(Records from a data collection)
☆ ☆ ☆ ☆
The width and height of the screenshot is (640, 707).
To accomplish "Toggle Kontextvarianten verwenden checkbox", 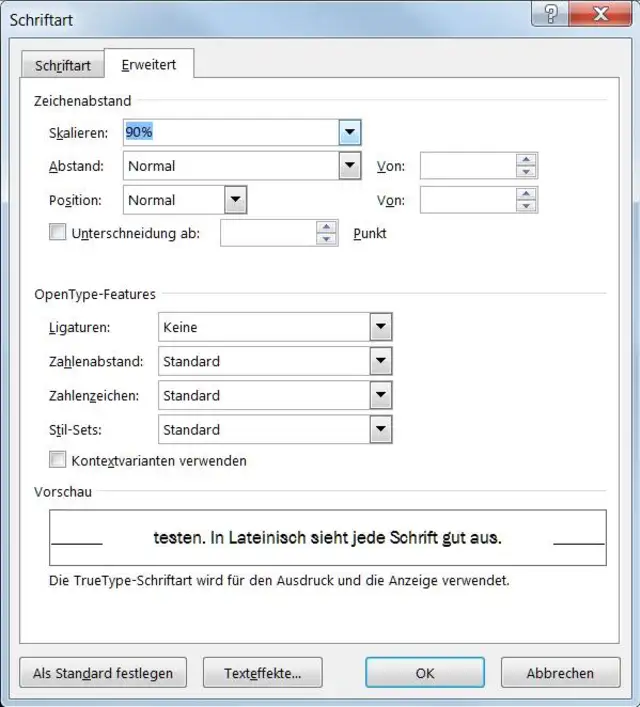I will coord(57,460).
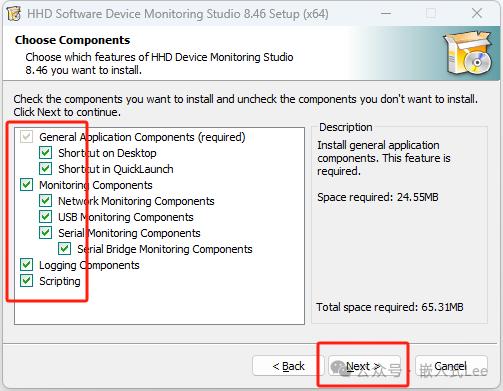The image size is (503, 391).
Task: Uncheck Shortcut in QuickLaunch checkbox
Action: pyautogui.click(x=45, y=169)
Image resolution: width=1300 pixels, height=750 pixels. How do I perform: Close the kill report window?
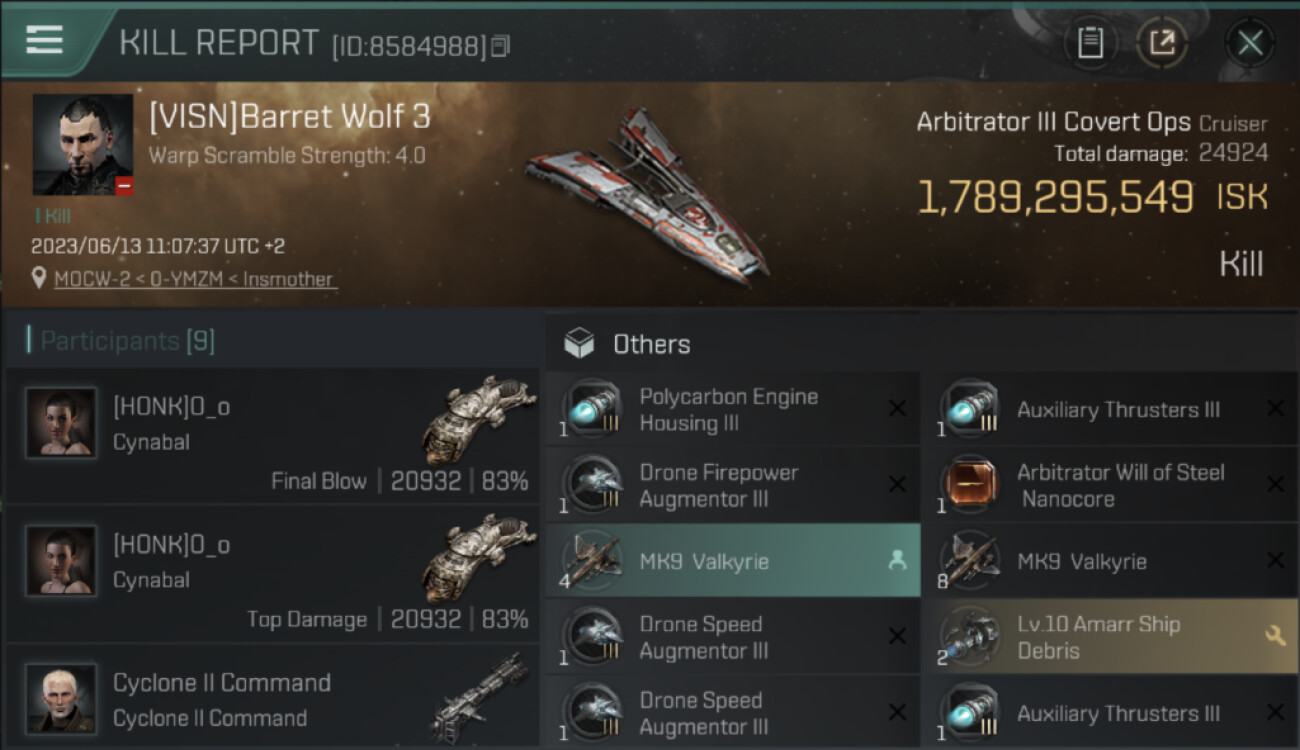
☆ ☆ ☆ ☆
**WHAT YOU ARE ASKED TO DO**
Whenever the string "width" turns up in a line of the data, copy that line.

**YOUR RESPONSE**
The width and height of the screenshot is (640, 707).
Image resolution: width=1300 pixels, height=750 pixels. How do I perform: Close the kill report window?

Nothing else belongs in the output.